┌─ ENTRIES SHOWN

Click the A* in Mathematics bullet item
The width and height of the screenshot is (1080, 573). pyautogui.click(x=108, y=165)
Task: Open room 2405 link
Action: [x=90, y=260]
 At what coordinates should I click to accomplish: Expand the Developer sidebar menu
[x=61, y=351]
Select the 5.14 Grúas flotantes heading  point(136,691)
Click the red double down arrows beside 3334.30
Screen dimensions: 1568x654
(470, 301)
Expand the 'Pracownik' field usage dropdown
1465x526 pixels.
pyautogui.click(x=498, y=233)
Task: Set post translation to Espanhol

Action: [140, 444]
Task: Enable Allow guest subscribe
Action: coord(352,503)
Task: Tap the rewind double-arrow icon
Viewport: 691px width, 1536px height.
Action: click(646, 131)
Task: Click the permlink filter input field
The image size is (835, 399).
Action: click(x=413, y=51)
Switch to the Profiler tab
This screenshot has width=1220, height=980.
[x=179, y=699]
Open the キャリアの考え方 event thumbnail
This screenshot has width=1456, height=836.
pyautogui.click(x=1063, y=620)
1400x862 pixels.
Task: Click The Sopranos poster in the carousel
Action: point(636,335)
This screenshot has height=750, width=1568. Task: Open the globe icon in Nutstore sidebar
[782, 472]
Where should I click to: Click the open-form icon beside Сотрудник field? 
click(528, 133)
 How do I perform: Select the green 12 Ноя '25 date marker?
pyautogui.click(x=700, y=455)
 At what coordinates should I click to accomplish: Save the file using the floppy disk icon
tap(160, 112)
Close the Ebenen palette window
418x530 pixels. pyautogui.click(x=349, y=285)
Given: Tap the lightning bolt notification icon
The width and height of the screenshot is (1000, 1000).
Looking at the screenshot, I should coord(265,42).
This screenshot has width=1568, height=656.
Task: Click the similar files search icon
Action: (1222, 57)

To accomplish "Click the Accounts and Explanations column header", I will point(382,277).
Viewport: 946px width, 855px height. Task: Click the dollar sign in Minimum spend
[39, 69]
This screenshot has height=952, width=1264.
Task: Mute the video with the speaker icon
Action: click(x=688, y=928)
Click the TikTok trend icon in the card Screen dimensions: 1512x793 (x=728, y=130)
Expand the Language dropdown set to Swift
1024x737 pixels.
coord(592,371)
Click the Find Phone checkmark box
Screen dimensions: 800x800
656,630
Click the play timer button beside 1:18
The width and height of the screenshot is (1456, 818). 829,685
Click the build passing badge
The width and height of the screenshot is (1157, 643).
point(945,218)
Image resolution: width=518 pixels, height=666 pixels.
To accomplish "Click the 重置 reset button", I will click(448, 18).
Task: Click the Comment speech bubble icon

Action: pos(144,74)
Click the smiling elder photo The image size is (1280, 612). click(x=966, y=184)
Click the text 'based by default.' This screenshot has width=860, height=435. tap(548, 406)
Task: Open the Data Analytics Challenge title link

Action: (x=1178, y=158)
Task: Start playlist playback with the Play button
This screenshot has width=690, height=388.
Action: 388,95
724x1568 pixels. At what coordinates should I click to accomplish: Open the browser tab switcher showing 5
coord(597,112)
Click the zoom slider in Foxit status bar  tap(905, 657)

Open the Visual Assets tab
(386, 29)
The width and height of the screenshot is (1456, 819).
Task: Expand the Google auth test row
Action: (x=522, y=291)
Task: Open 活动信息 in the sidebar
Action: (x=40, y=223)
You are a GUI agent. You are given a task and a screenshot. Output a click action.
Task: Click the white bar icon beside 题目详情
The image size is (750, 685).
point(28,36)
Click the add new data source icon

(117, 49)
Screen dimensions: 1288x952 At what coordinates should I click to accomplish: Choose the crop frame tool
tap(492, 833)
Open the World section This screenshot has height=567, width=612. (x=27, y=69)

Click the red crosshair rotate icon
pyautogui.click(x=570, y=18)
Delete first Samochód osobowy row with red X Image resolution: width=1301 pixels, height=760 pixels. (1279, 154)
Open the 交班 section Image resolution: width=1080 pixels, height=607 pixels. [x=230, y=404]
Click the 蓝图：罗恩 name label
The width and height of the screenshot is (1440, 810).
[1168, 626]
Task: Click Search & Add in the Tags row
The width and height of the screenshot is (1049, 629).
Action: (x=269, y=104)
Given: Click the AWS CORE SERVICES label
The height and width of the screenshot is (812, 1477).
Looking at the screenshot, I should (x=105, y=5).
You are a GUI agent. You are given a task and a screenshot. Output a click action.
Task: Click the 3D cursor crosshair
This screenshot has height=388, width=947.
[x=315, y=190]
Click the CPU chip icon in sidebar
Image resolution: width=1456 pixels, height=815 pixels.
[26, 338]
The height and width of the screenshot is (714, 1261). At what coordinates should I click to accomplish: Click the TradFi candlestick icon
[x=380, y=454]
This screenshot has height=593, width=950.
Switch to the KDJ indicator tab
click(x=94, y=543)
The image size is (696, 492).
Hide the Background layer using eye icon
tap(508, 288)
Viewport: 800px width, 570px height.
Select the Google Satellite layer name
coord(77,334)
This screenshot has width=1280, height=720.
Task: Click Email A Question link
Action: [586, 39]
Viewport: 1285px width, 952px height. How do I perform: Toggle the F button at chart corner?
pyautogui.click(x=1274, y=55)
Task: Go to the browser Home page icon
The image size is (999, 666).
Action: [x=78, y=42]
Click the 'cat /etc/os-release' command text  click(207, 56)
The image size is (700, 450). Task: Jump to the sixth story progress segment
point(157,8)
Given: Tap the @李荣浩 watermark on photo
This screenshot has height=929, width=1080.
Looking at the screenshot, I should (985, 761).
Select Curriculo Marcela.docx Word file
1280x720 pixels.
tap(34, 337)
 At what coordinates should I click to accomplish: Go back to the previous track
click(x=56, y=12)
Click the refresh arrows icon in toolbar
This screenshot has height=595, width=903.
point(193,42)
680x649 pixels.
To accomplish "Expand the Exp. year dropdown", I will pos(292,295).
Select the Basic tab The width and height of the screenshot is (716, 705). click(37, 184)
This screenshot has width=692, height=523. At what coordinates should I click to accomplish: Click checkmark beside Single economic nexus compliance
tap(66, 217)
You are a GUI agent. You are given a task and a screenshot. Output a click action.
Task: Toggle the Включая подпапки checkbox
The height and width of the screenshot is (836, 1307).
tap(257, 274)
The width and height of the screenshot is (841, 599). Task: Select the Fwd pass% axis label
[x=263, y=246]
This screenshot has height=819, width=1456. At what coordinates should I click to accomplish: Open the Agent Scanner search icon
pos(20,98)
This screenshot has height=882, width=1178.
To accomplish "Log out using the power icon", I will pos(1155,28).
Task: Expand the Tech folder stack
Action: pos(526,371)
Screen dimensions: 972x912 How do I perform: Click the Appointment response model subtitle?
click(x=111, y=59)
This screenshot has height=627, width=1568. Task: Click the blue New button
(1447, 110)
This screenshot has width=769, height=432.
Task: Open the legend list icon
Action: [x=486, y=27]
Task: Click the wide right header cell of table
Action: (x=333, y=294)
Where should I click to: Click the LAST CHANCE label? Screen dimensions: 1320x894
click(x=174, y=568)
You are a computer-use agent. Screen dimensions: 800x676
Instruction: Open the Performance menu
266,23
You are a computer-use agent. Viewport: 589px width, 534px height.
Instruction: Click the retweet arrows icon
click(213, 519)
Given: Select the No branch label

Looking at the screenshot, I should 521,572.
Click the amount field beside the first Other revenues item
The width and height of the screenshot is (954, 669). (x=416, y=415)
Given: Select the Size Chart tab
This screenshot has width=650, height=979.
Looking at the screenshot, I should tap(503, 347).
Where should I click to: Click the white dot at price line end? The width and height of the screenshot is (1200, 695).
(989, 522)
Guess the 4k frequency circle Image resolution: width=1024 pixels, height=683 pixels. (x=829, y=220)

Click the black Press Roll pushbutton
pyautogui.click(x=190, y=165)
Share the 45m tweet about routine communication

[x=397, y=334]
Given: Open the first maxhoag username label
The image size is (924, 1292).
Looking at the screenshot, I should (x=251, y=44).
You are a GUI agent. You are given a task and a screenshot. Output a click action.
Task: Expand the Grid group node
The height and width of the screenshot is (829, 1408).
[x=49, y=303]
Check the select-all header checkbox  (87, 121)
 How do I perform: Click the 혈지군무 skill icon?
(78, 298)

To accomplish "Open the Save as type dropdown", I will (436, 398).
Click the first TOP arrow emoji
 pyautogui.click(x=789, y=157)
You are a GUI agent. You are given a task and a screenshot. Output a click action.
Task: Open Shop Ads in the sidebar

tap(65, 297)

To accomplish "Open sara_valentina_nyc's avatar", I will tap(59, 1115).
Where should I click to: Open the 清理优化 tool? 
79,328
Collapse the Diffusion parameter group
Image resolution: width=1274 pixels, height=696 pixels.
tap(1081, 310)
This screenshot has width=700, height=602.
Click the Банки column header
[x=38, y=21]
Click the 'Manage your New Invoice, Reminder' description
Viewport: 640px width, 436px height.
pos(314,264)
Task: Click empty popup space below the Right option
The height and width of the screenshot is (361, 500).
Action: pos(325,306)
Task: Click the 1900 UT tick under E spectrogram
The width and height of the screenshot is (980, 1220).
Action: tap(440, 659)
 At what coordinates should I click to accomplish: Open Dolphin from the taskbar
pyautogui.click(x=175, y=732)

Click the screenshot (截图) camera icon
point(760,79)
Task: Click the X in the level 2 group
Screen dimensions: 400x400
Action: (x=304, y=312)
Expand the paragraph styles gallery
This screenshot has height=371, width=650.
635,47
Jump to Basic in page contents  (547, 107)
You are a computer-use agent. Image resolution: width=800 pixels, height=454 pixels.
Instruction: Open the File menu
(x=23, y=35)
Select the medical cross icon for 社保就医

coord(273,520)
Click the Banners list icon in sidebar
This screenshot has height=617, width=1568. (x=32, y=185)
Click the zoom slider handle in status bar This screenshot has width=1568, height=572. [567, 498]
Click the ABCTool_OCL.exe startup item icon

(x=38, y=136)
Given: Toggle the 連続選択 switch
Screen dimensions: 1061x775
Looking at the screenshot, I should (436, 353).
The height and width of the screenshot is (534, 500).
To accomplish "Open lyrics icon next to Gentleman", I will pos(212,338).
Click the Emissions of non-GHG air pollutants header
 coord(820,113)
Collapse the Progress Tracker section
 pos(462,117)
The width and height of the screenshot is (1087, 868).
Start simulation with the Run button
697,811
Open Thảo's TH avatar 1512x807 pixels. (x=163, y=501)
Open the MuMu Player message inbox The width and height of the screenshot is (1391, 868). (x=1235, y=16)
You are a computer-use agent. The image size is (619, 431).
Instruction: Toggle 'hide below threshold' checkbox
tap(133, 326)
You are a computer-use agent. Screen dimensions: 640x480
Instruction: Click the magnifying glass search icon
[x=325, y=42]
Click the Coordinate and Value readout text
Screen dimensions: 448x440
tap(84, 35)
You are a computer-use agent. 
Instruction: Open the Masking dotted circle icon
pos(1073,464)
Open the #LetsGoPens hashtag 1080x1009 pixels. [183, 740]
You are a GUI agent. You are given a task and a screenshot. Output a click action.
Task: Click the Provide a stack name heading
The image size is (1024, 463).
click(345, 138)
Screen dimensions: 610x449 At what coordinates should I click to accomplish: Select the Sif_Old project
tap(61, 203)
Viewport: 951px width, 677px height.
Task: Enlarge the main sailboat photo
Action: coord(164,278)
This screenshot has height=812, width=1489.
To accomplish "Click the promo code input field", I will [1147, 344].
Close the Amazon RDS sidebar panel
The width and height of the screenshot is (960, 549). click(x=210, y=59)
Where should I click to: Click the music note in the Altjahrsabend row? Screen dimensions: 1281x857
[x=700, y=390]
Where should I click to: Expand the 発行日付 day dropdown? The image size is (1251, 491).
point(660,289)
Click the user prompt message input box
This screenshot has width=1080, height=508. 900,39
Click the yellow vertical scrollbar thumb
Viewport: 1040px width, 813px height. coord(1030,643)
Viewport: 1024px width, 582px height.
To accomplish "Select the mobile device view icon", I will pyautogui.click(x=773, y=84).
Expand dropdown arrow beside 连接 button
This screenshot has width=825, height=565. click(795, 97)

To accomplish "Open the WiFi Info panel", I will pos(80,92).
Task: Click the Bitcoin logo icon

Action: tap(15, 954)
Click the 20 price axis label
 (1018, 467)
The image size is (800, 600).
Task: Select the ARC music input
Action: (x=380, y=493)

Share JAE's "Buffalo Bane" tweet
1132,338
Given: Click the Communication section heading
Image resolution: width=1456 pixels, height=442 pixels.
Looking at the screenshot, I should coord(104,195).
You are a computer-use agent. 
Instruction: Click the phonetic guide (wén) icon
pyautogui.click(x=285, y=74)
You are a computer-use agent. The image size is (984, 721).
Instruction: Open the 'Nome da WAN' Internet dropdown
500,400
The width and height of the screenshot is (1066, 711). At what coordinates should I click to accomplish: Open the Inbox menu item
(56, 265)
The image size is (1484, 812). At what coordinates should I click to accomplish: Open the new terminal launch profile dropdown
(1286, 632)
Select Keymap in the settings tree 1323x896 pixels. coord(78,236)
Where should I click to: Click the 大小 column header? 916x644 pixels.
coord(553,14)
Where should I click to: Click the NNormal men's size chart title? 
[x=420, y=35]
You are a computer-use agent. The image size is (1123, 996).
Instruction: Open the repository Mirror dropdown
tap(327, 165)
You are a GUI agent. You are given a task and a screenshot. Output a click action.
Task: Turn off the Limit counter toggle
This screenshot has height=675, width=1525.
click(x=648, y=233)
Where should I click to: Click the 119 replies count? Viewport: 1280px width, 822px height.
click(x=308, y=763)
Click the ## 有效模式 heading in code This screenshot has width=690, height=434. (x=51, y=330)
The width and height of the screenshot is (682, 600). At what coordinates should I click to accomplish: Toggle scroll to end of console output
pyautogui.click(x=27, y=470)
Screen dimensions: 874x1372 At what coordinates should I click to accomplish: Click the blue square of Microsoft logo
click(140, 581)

└─

WHAT IS EXPECTED:
Only the lines that contain the string "Basic" are to be copied from the records.

ANSWER TO THE PROBLEM:
Select the Basic tab The width and height of the screenshot is (716, 705). click(37, 184)
Jump to Basic in page contents  (547, 107)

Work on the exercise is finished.